The uncertainties about the system of international supervision that could emerge in Kosovo are fuelled in part by the complex nature of Eulex's relationship with the UN and by the veto power over UN decisions held by Russia, Serbia's key partner. Serbia, which had opposed the possibility of the EU assuming responsibilities held by the UN, eventually agreed earlier this year to co-operate with Eulex, but on condition that it be ‘status-neutral' – in other words, that it should take no position on whether Kosovo should be a state. That has made it necessary for Eulex to seek some form of handover from the UN, which administered Kosovo for nine years following the war in 1999.

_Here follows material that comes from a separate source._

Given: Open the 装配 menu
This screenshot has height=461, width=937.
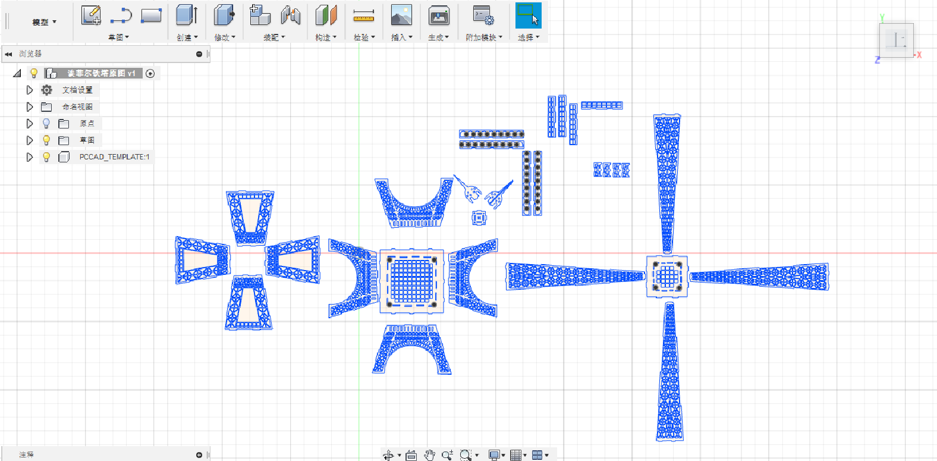Looking at the screenshot, I should pos(273,37).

Lagendijk said that it was in the Serbs' interest to have Eulex operate in the north since Eulex would investigate cases that the Kosovar authorities have shied away from because of their sensitive nature. This especially concerns property issues, organised crime and war crimes committed against ethnic Serbs.

Diplomats stressed that the Eulex deployment would unfold independently of any decisions taken at the UN and that the mission's mandate was not in question. They acknowledged, however, that a deployment to the north against Serb wishes would not be realistic.

Hundreds of police officers and judges will pour into Kosovo in the coming weeks to bring Eulex from currently 630 international staff to 1,500 – still shy of its proposed full complement of 1,900 – by early December, they say.

Eulex is due to become fully operational in December. It was originally due to be fully up and running in June, but the rollout was delayed by Serbian and Russian questions about the legal basis for its deployment.